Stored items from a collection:
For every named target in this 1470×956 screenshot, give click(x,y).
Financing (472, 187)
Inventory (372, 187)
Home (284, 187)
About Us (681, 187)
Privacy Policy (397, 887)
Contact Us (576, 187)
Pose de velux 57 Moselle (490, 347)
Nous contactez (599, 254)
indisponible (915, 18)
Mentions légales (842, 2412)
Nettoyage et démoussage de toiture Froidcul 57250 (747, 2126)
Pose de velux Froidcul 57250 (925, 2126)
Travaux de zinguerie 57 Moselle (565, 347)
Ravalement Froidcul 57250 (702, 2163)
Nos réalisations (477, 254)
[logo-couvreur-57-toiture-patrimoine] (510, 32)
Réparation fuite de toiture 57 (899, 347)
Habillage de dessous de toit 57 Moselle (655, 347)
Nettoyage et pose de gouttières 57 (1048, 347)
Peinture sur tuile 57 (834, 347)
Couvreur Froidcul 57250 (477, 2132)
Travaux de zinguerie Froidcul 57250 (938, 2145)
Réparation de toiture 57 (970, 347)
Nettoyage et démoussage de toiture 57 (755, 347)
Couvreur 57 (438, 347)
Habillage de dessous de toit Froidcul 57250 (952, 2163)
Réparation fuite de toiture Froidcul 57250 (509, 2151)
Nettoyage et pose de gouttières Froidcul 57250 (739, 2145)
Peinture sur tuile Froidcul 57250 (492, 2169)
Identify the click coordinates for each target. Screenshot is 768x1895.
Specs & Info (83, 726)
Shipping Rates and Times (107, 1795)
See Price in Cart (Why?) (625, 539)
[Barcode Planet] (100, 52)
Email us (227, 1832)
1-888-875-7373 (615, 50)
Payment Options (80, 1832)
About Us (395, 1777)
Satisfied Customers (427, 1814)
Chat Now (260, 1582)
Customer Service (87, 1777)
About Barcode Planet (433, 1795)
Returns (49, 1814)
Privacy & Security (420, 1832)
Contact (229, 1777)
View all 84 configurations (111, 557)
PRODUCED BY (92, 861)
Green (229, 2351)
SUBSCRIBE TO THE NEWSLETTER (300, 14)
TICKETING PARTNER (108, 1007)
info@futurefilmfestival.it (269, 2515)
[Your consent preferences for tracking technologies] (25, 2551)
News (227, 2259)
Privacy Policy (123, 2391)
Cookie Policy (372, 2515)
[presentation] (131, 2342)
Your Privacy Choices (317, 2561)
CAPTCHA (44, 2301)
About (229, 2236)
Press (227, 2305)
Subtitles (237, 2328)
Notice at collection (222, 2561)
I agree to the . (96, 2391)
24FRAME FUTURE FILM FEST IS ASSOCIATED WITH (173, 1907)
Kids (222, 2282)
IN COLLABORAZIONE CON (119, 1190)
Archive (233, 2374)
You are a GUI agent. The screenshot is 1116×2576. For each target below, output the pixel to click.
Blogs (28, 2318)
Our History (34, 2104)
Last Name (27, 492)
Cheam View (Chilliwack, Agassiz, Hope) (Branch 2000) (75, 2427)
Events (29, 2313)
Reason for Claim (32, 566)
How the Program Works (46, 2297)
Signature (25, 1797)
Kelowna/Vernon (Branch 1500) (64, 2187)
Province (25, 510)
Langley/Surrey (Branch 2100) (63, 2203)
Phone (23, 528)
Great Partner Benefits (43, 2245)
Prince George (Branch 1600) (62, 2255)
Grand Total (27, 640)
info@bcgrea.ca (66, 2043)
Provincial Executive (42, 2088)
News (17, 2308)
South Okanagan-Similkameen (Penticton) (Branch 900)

What this task involves: Find the word "click" in the entries. Copy each line that holds it.

Problem solution:
For every named target in this 1470×956 screenshot, give click(x,y).
Identify the click coordinates for each target. Screenshot is 768x1895.
You are a GUI agent. The screenshot is 1116×2576. For each target below, output the pixel to click.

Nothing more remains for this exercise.